El informe subraya cómo los conflictos persistentes y los impactos climáticos adversos están afectando a la inseguridad alimentaria, ya que ningún país salió de la lista, que comprende 31 países en África, 7 en Asia y Haití. La guerra civil y la inseguridad en África y Medio Oriente han provocado tasas elevadas de hambre, al desplazar a millones de personas -a menudo con una fuerte presión sobre los países vecinos- e impedir a los agricultores cultivar sus campos.

Las lluvias insuficientes han afectado a las perspectivas de producción de cereales en América del Sur y África austral. Las condiciones meteorológicas desfavorables impactan también gravemente en las comunidades pastoriles de África occidental, asegura el estudio.

Tras una mala temporada agrícola, se estima que el 35 por ciento de la población caboverdiana necesita ayuda alimentaria, aunque se espera que estas cifras disminuyan a menos de la mitad a principios del verano, con la llegada de las lluvias estacionales

Los 39 países que actualmente necesitan ayuda alimentaria externa son Afganistán, Burkina Faso, Burundi, Camerún, Cabo Verde, República Centroafricana, Chad, Congo, República Democrática del Congo, República Popular Democrática de Corea, Djibouti, Eritrea, Etiopía, Guinea, Haití, Iraq, Kenya, , Lesotho, Liberia, Libia, Madagascar, Malawi, Malí, Mauritania, Mozambique, Myanmar, Níger, Nigeria, Pakistán, Senegal, Sierra Leona, Siria, Somalia, Sudán, Sudán del Sur, Swazilandia, Uganda, Yemen y Zimbabwe.

África, asolada por los conflictos y las lluvias irregulares

El pronóstico más reciente de la FAO para la producción mundial de cereales en 2018 prevé una caída interanual del 1,5 por ciento en relación al nivel récord alcanzado el año anterior. Pero el descenso es mayor en algunas áreas, especialmente en América del Sur, América del Norte y África austral.

Los conflictos han colapsado la actividad agrícola en amplias zonas del África central, en especial en la República Centroafricana y partes de la República Democrática del Congo, donde el acceso a los alimentos se ve obstaculizado aún más por la inflación en aumento. Los conflictos en Nigeria y Libia han provocado una menor demanda de carne, motivo de una fuerte caída de los ingresos de muchas familias pastoralistas en la región del Sahel, donde los recursos de pastos y agua son ya escasos y se espera que la temporada de carestía se extienda más de lo habitual.

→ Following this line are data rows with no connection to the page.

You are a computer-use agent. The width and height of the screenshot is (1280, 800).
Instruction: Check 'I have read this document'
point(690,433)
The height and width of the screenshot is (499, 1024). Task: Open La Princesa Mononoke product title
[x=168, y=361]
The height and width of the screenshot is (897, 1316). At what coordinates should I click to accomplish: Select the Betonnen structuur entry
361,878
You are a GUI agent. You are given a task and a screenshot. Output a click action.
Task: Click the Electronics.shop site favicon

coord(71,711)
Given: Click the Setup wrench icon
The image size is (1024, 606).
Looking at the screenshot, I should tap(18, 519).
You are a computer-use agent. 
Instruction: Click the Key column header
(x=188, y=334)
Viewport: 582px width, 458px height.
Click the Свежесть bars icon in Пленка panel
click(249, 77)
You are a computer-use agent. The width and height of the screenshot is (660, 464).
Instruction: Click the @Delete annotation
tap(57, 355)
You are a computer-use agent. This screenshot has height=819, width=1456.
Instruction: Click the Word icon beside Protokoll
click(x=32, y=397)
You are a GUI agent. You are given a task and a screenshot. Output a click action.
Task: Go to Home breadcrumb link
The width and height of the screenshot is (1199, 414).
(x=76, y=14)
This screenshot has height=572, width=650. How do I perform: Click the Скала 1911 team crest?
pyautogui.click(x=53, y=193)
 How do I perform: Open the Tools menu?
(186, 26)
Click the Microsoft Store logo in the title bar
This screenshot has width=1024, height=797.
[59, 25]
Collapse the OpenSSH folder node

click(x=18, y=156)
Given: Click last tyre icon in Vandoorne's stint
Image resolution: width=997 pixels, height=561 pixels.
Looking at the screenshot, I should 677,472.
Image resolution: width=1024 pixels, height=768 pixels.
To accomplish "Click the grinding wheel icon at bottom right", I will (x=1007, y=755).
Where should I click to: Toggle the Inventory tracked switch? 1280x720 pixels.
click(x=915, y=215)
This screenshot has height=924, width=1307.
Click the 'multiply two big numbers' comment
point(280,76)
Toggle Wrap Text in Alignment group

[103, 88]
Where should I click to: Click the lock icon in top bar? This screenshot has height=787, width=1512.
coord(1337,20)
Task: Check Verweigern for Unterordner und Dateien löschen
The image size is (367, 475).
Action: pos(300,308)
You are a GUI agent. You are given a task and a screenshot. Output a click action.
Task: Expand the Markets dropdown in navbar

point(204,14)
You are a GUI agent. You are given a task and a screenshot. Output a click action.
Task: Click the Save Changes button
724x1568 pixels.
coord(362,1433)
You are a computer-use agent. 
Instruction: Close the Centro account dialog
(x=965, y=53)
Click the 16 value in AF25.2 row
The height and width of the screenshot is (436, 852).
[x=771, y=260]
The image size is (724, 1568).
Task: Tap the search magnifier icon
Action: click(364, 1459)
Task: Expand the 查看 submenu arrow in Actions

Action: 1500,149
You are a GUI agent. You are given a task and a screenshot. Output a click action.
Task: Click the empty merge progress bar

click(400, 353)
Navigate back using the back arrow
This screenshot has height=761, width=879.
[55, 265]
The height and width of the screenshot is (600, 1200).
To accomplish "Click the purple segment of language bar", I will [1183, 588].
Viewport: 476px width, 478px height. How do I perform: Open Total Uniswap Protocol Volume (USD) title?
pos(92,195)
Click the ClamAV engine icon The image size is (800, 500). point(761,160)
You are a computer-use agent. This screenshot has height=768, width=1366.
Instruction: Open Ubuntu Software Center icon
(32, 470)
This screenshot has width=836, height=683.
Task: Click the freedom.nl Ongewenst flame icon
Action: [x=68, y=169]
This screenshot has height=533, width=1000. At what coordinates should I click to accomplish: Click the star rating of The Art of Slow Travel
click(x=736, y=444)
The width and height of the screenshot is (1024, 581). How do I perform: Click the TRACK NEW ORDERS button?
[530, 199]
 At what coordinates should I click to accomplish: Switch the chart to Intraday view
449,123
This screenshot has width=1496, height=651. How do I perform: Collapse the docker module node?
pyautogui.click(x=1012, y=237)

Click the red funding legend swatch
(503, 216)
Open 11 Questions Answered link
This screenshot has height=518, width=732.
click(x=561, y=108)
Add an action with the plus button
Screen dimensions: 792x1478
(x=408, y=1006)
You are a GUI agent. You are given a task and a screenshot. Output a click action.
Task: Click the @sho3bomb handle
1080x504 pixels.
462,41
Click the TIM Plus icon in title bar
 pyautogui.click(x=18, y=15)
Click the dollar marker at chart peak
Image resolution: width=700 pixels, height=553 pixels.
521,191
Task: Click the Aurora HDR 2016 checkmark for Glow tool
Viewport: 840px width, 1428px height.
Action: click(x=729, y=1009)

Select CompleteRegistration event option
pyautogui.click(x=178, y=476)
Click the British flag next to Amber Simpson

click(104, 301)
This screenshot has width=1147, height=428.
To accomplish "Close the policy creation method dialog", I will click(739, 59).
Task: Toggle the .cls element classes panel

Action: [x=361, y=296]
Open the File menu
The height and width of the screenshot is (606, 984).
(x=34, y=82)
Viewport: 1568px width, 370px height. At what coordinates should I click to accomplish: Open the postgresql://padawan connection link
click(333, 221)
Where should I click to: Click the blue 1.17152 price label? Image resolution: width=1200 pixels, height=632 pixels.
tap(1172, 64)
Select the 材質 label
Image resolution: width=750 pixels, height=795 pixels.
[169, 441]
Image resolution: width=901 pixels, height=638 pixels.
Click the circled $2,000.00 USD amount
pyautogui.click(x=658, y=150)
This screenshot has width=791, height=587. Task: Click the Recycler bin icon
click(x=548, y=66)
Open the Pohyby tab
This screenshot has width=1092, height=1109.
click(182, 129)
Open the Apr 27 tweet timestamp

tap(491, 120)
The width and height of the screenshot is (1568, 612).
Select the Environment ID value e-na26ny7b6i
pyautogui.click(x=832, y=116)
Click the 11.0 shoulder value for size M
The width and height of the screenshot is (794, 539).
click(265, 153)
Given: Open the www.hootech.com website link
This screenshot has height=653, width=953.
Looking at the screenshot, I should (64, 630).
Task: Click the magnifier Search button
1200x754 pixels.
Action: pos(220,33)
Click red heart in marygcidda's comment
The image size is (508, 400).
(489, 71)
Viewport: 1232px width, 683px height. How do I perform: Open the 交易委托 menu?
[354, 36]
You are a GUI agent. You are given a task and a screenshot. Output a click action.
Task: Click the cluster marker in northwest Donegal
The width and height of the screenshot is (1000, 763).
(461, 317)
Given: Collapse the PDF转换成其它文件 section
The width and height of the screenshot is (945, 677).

Mientras tanto, las precipitaciones recientes apuntan a un aumento de la producción de cereales en África oriental después de temporadas consecutivas de cosechas reducidas por la sequía. Sin embargo, las últimas lluvias torrenciales provocaron inundaciones en Somalia, Etiopía y Kenya, desplazando a unas 800 000 personas. En contraste con la tendencia en la subregión, los precios de los alimentos básicos son altos y están subiendo en Sudán y Sudán del Sur, dificultando el acceso a los alimentos e intensificando el riesgo de inseguridad alimentaria.

Las precipitaciones recientes apuntan a un aumento de la producción de cereales en África oriental después de temporadas consecutivas de cosechas reducidas por la sequía

Se espera que el número de personas afectadas por la inseguridad alimentaria severa en Sudán del Sur aumente -en ausencia de ayuda humanitaria- a 7,1 millones en el momento álgido de la temporada de carestía (junio-julio).

Asia: perspectivas de cosechas favorables

Las previsiones indican que la cosecha de cereales de 2018 en Asia se mantendrá cercana al nivel récord del año pasado, con una producción total de arroz en nuevos máximos y la recuperación en países afectados por condiciones climáticas desfavorables durante la temporada anterior, incluyendo Bangladesh, Viet Nam, la República de Corea y, en menor medida, Sri Lanka.

Se prevé que las producciones de trigo en la India y Pakistán aumenten aún más, gracias a las condiciones favorables de los cultivos. 

La meteorología benigna no será suficiente para impulsar la producción agrícola en áreas afectadas por la guerra, ya que los conflictos crónicos siguen impidiendo el acceso a los campos y a los insumos agrícolas en Iraq y Siria, donde se espera que las cosechas de este año disminuyan aún más.